When Jason Kim needed to select a summer internship for the Math, Science and Technology Magnet Program at Camas High School, he went far beyond local opportunities.
“I am really interested in astronomy, and there really aren’t places I could do internships here due to the weather, so I began researching programs outside of the area.”
Kim applied for the Summer Science Program at the New Mexico Institute of Technology, not really expecting much.
“It was a very pleasant surprise when I was accepted,” he said. “I was pretty happy.”
Kim didn’t realize it at the time, but he was headed into the most intense, humbling 39 days of his life.
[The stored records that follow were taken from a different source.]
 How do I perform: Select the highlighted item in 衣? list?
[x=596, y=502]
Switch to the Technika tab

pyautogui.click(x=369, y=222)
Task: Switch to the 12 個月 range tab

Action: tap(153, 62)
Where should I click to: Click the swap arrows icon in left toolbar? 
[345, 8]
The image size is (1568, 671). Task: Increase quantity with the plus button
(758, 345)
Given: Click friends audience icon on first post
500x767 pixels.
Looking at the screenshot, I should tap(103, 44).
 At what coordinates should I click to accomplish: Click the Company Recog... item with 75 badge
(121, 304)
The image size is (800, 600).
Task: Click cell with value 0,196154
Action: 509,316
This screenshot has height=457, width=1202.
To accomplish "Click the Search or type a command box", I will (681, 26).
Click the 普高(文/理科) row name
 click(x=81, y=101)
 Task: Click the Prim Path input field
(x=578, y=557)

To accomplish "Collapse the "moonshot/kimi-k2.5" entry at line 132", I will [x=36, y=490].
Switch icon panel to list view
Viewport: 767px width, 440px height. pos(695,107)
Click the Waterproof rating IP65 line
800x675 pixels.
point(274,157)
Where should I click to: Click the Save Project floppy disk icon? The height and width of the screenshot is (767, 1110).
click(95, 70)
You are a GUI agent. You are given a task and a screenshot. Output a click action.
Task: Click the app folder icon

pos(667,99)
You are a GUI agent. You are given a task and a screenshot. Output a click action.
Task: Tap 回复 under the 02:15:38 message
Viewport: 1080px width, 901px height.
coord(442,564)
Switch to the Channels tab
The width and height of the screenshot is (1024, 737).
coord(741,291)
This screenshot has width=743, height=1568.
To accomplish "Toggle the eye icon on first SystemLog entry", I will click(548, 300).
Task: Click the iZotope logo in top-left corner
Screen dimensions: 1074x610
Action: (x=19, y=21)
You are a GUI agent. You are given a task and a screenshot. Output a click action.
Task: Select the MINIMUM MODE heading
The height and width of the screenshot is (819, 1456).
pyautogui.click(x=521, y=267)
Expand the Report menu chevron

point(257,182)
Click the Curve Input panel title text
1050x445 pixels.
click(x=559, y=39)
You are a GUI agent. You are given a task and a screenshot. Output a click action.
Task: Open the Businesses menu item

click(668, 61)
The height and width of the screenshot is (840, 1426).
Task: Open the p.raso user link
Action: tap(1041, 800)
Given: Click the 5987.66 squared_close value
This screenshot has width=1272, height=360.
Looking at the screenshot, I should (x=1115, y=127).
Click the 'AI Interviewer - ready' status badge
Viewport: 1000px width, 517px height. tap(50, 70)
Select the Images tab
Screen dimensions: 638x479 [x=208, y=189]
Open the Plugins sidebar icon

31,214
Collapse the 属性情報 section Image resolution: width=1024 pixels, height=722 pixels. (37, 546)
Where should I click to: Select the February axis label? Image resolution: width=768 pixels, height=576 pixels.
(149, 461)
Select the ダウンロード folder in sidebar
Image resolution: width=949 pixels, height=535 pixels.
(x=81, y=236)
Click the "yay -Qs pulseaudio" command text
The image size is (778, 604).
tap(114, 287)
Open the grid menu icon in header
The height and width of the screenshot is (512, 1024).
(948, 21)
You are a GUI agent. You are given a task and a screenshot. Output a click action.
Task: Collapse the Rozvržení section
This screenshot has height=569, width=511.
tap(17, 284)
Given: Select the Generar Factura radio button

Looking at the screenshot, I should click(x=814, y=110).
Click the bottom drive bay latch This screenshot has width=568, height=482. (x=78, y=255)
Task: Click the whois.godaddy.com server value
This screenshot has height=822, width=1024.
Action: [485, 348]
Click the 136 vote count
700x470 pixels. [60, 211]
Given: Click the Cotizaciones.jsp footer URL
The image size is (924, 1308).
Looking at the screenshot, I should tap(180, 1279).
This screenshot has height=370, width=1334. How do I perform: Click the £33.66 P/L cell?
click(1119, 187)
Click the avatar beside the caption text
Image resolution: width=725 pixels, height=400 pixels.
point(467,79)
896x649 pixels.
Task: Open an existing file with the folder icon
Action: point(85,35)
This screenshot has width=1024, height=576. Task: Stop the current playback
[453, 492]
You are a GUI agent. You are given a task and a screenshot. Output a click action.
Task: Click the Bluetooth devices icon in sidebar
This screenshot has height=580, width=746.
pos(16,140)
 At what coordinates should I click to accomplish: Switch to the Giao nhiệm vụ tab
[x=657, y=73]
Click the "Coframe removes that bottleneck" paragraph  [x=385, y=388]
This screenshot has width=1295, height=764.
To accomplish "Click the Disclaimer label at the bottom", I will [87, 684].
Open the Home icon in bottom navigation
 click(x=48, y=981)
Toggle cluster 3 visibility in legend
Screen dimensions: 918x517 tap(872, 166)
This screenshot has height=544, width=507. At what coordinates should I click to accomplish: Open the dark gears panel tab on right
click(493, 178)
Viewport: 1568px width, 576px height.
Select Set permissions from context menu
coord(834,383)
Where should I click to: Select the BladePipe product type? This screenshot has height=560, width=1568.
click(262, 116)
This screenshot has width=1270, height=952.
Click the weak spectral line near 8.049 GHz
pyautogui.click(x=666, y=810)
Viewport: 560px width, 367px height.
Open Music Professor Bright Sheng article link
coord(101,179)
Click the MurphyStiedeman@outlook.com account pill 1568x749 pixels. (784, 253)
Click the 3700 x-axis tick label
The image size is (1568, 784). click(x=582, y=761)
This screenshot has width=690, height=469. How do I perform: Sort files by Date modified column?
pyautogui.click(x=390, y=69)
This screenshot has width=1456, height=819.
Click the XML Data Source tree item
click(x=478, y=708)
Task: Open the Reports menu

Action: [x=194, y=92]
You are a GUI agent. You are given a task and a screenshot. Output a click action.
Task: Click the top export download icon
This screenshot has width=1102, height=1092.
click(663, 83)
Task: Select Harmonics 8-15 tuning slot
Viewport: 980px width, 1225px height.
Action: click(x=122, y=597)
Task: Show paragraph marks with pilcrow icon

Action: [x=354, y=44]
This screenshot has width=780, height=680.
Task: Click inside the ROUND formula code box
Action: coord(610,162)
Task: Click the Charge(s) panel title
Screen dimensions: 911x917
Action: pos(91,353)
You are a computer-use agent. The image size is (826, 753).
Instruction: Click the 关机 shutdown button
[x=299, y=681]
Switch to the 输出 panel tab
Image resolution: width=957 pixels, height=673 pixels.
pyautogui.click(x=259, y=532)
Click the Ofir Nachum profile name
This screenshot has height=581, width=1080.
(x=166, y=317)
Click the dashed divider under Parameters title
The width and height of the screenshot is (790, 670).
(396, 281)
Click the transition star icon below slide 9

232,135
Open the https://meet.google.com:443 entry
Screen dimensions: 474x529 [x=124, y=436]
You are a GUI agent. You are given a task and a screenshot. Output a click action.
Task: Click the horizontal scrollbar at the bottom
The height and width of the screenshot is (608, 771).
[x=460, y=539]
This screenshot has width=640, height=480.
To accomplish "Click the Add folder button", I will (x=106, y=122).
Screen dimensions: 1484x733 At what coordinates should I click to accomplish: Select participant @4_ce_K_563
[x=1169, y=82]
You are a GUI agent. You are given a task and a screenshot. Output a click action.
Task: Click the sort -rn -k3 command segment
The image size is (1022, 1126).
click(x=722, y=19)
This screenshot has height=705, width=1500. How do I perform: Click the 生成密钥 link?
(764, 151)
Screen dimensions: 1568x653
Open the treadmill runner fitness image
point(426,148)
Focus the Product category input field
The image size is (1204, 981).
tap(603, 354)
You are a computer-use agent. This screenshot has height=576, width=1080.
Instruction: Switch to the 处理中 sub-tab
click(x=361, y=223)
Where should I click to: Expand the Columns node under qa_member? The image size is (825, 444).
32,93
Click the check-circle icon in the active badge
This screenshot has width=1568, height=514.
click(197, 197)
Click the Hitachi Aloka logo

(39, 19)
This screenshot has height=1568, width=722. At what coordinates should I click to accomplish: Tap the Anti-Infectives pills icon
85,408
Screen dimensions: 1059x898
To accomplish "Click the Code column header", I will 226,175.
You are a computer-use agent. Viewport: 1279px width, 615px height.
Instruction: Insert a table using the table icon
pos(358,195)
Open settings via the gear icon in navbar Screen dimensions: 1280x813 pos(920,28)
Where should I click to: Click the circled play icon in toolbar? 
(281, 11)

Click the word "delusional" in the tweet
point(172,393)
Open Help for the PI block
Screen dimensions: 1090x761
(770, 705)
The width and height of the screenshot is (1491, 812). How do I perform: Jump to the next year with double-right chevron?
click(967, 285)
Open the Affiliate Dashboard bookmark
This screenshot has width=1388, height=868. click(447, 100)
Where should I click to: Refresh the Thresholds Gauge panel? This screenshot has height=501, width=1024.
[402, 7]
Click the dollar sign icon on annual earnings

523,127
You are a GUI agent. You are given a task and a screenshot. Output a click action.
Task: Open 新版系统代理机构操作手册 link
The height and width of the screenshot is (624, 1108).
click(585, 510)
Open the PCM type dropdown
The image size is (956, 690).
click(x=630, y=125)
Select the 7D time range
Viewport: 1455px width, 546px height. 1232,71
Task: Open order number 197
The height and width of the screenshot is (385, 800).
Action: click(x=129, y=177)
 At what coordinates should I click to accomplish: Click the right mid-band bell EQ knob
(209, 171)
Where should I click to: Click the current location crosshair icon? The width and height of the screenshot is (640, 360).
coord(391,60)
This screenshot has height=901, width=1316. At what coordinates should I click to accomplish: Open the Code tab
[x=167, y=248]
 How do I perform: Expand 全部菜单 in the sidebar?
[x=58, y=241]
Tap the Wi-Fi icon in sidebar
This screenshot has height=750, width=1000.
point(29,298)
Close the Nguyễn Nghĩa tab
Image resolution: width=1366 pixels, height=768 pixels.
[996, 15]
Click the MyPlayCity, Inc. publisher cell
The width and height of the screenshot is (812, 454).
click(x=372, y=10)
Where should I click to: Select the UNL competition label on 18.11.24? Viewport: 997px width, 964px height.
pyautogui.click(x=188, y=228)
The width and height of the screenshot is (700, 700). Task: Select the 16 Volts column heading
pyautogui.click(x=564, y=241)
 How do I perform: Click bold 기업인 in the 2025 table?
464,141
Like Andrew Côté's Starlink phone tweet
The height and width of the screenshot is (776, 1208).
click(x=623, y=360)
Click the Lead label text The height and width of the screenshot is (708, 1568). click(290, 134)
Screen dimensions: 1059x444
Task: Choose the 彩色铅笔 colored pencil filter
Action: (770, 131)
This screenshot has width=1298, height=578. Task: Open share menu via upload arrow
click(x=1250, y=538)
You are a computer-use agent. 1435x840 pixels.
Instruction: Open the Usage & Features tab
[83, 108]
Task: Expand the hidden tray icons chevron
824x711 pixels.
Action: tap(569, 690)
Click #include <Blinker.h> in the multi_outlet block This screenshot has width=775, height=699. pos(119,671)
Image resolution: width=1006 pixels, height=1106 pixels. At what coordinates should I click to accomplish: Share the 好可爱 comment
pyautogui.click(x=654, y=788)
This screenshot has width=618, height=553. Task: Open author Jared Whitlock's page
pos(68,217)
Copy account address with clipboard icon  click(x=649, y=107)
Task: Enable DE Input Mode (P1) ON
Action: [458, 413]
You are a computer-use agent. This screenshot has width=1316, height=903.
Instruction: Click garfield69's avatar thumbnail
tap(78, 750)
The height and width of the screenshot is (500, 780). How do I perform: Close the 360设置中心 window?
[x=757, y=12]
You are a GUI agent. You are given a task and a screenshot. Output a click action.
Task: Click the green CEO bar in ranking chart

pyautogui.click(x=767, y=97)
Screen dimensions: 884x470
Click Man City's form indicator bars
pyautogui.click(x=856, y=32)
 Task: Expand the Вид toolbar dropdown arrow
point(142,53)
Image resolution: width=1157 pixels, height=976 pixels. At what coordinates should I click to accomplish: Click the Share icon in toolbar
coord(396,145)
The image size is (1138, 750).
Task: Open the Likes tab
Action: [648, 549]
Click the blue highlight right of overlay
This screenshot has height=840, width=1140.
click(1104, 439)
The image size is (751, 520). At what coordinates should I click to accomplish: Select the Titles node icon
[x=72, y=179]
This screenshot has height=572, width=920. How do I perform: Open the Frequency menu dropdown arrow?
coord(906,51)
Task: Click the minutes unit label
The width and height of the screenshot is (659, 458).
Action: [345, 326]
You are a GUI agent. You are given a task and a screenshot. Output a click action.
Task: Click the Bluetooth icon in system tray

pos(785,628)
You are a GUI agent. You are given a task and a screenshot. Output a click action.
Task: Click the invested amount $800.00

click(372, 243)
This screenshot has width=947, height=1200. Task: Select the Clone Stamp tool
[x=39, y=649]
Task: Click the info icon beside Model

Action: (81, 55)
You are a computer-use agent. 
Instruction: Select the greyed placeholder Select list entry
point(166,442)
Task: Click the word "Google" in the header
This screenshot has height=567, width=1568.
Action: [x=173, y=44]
He was one of only 36 science students from around the world accepted into the program. Since 1959, it has offered teens their first taste of what research at a university level is all about. Kim and fellow students worked closely with university professors, met prominent guest speakers and took behind-the-scenes tours of local scientific, educational and cultural sites.
During the program, Kim and fellow students operated a research grade telescope to capture images of a near-earth asteroid, then wrote software to measure its position and calculate its orbital path, including the chance it will impact Earth in the future.
“I developed some really close friendships during my time with the program,” he said. “Because of how difficult the work was, if you tried to do it alone, you couldn’t. It forced you to collaborate and work with others.”
The ultimate goal of the program was to observe and determine the orbit of a near earth asteroid orbiting the sun. A typical day involved six hours of lectures on topics including astronomy, physics and programming.
“Then, we would spend the rest of the day and night working on our homework,” Kim said. “We also had different shifts for observing and imaging an asteroid.”
Kim noted that a highlight of the program for him was learning to be humbled.
“There are a lot of incredibly smart people out there, far smarter than I will ever be,” he said. “There was one guy who was amazing at programming. I used to think I was good at it, then I met him. It was just incredibly rewarding to be able to work with these people, who were also very nice.”
As he begins his senior year at CHS, Kim is taking a few lessons he learned during his internship with him.
“There’s an astronomy club at the high school, and it has pretty much been handed to me,” he said. “What I learned this summer will be useful to talk about with the club, and we are thinking of even building a telescope.”
As far as his future career choice goes, Kim is undecided.
“I am very open to many opportunities,” he said.
He added that 39 days in New Mexico made him appreciate the local area more.
“I love the Pacific Northwest and I think it is an amazing place to live,” Kim said.